US Healthcare is sick and getting sicker, and while its chaotic complexity suggests to many that it will need to fail big before it can be rebuilt, some simple rules may help to get it back on track. As this the time of year when many of us prepare to send our children on grandchildren off to school in the hopes that they will learn what they need to succeed, I thought we could revisit the lessons of Kindergarten and their application to healthcare. The following list, initially from “ALL I REALLY NEED TO KNOW I LEARNED IN KINDERGARTEN” by Robert Fulghum. has been adapted (read ‘man-handled’) for applicability to US healthcare. You’ll find the original list here: http://www.robertfulghum.com/
- Share everything – In healthcare, this means share ALL the data, all the information, all the acquired wisdom. Interoperable systems are essential. Price transparency is the right side of history. Automated, coordinated, connected systems are essential. Healthcare is too much of a team sport not to share all that we know, so that we can quickly understand what works, what doesn’t, and what it’s all going to cost.
- Play fair – It isn’t fair when decisions are made without a person’s input. It isn’t fair that a patient should bear the risks, the pain, the scars and the costs without having unfettered access to all the relevant information. Shared decision making is part of playing fair in a world where healthcare is meant to happen for patients and with patients, but not to patients.
- Don’t hit people. – We must avoid ‘hitting’ patients with costs they can’t bear, or complications they didn’t know could happen. We should avoid ‘hitting’ clinicians with unsophisticated systems that complicate their lives and distract them from their patients. We need to stop ‘hitting’ innovators with unanticipated or needlessly complicated regulatory hurdles.

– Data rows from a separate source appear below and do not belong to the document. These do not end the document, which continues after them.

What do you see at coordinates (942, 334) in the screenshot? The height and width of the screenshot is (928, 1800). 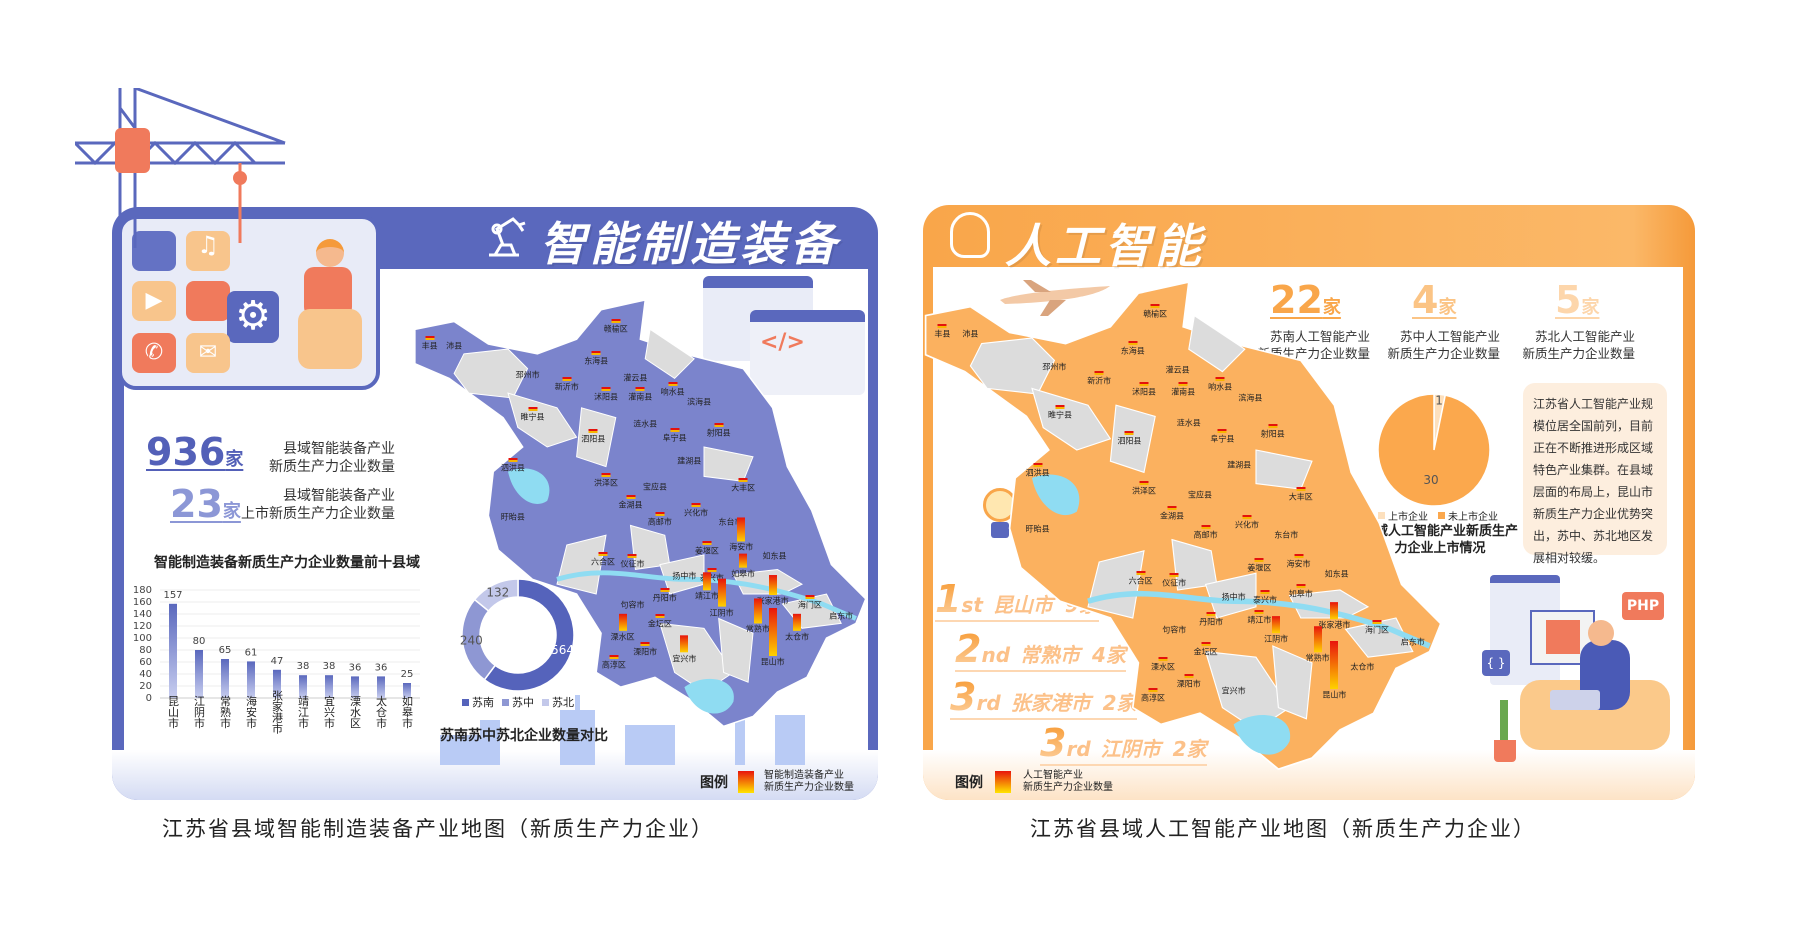 I see `county-label: 丰县` at bounding box center [942, 334].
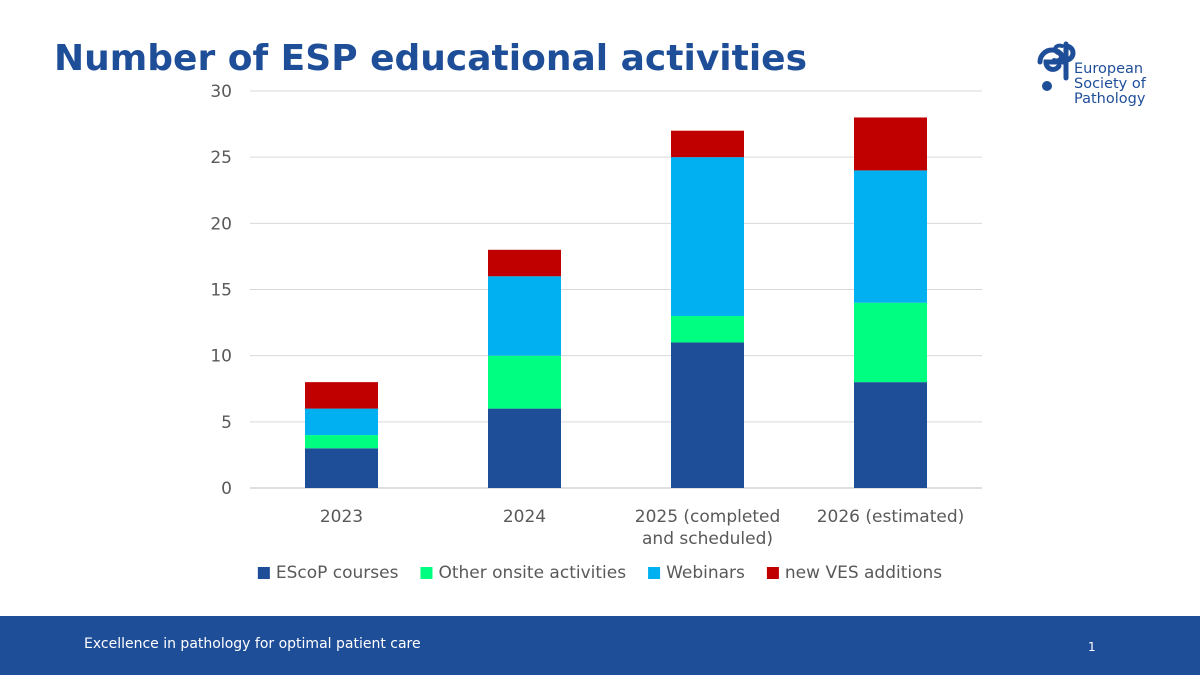 This screenshot has height=675, width=1200. Describe the element at coordinates (891, 517) in the screenshot. I see `x-tick-label: 2026 (estimated)` at that location.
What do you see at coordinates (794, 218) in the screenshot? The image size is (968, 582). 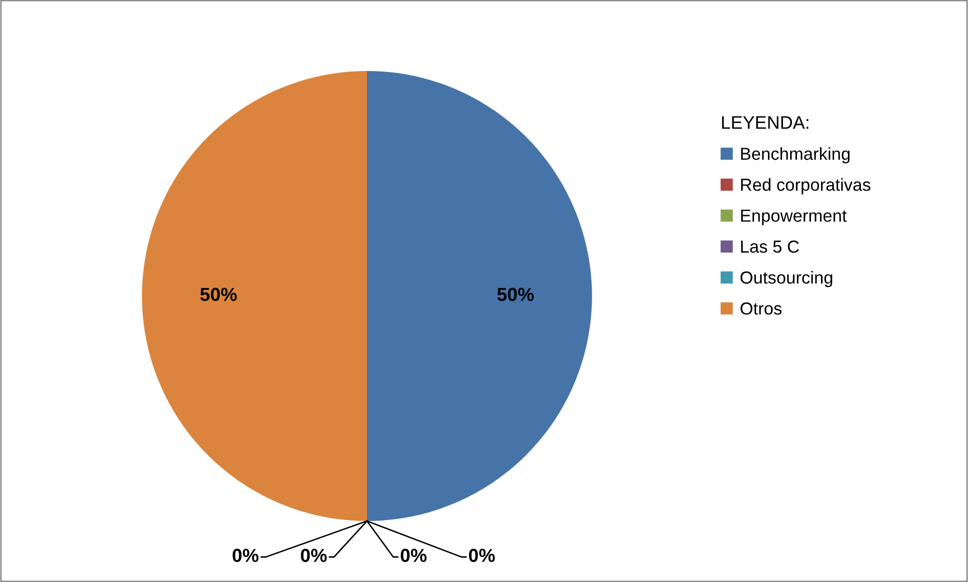 I see `legend-label: Enpowerment` at bounding box center [794, 218].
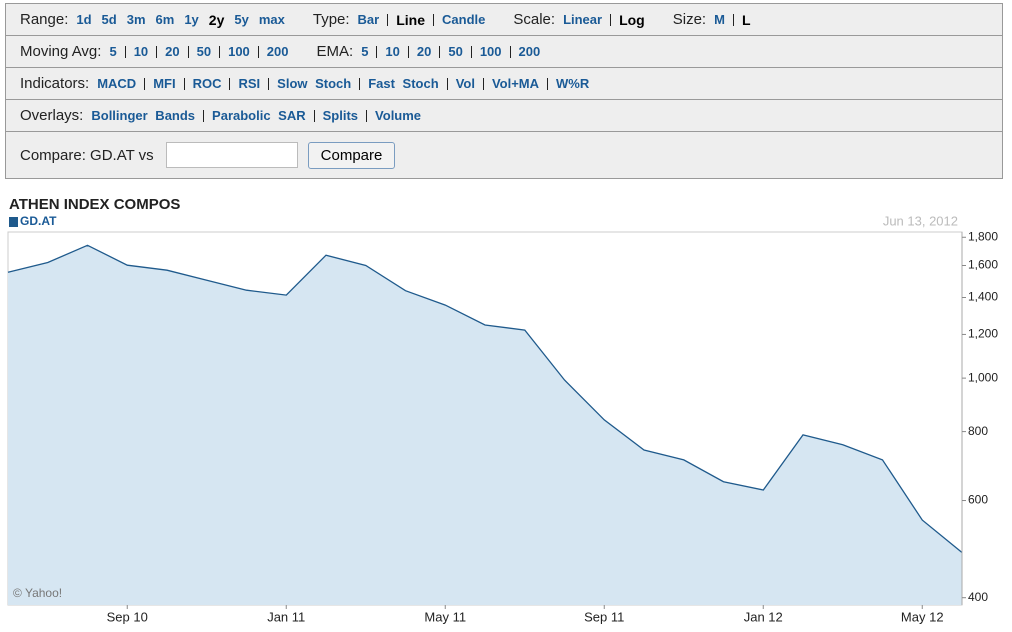 The height and width of the screenshot is (632, 1012). I want to click on option-link: MACD, so click(117, 84).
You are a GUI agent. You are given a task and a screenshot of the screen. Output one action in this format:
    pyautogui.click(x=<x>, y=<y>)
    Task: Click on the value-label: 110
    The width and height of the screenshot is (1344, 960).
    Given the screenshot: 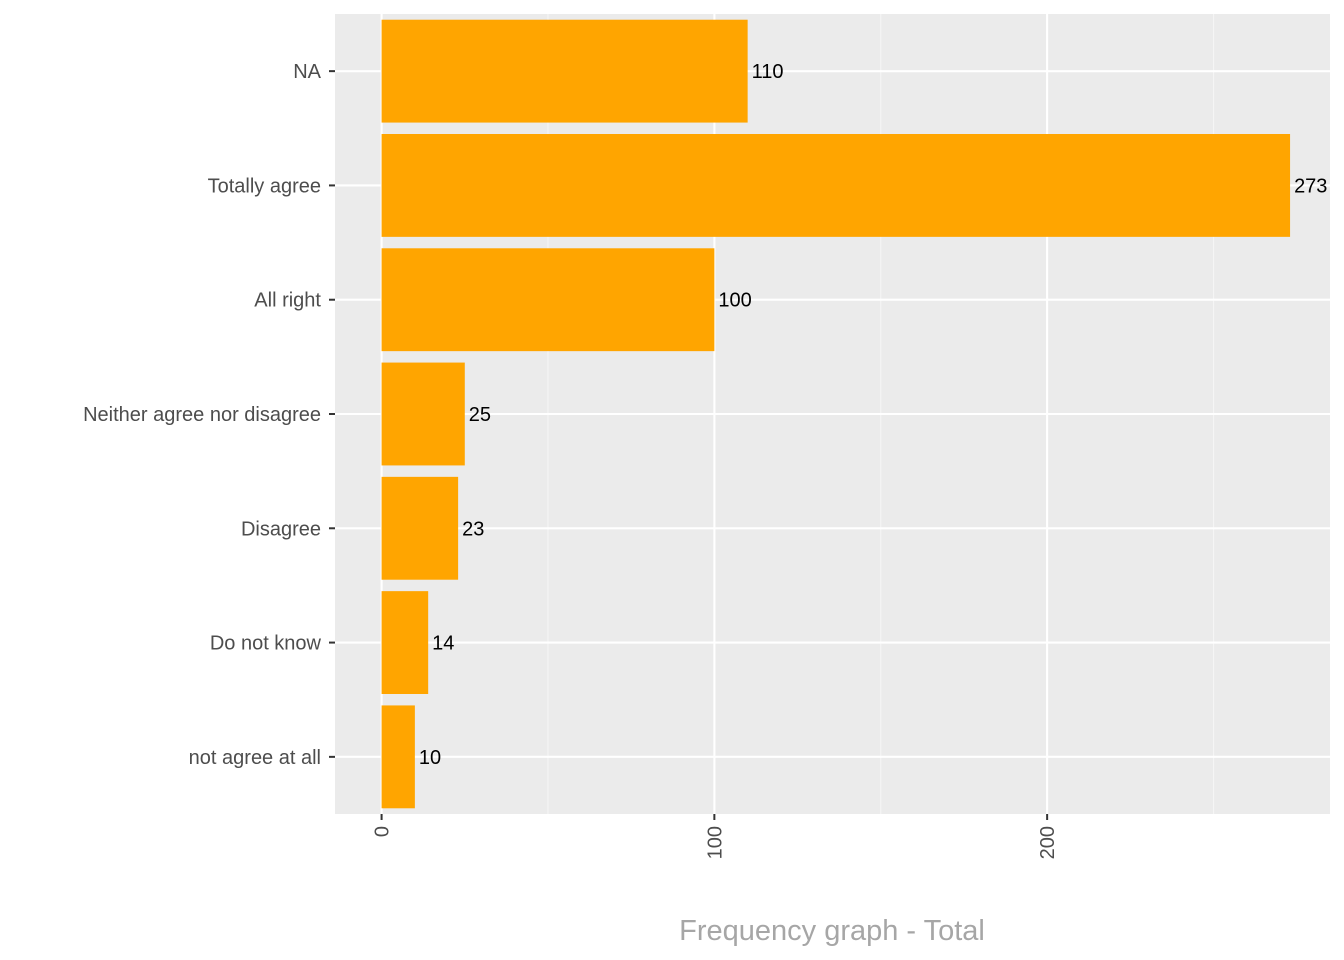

And we need to work hard to have all of us avoid the ‘hit’ of a financially and logistically unsustainable healthcare system.
- Put things back where you found them. Except for things like an infected appendix or a malignant growth, this continues to make great sense. And as we go about transforming healthcare, we must recognize that wholesale, sweeping changes are easier to envision than execute. While progress requires change those changes that align with / enhance / expedite existing workflows will be easiest to achieve.
- Clean up your own mess – Healthcare is big enough that there are messes everywhere. We should favor local control over central planning. Patients must bear some responsibility for the consequences of their life-style choices that might be reflected in their insurance costs. Hospitals must monitor and manage their own quality metrics. Medical boards need to step up their efforts to spotlight and sanction professional inadequacy. Our federal government must do a better job of limiting inappropriate payments in healthcare. If each of us cleans up after ourselves, things get better quickly.